BEGIN Recorded information

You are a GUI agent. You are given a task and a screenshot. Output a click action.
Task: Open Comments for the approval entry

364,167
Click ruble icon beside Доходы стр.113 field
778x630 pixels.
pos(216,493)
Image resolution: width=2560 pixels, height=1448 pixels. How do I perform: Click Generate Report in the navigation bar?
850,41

END Recorded information
BEGIN Recorded information

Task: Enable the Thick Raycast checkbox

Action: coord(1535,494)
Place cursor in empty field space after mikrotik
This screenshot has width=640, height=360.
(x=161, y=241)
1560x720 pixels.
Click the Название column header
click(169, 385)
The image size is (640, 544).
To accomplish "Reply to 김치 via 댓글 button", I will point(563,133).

END Recorded information
BEGIN Recorded information

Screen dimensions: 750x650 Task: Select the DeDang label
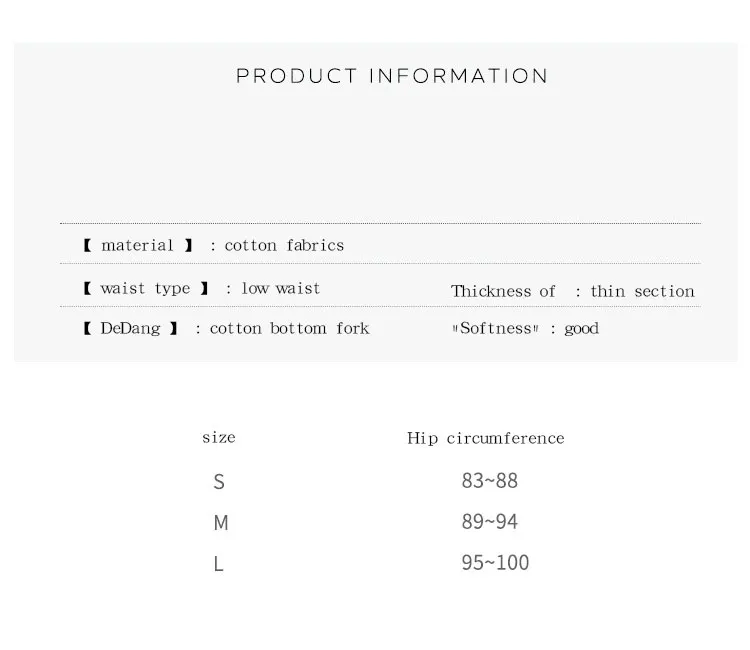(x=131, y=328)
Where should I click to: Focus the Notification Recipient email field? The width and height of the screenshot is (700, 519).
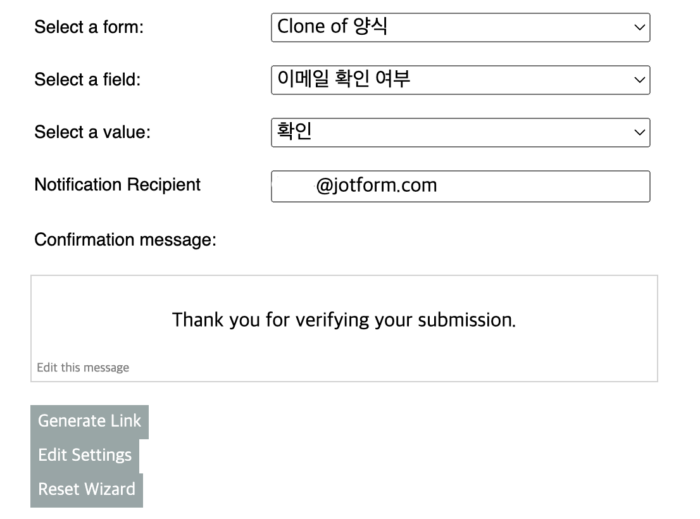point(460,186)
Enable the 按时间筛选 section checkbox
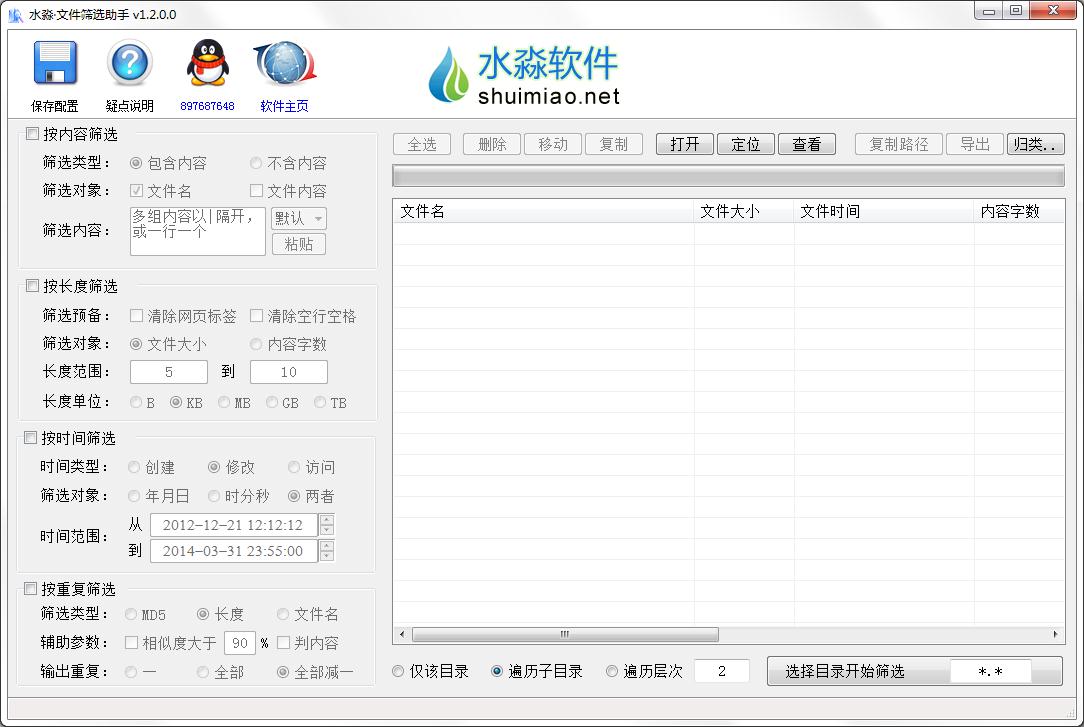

END Recorded information

What you should do -> Leaving out all pictures, set down exactly the lines of the material above, from the line with "Screen dimensions: 750x650" to the line with "Enable the 按时间筛选 section checkbox" inclusive, and no others.

Solution ->
Screen dimensions: 750x650 Task: Select the DeDang label
(x=131, y=328)
Where should I click to: Focus the Notification Recipient email field? The width and height of the screenshot is (700, 519).
point(460,186)
Enable the 按时间筛选 section checkbox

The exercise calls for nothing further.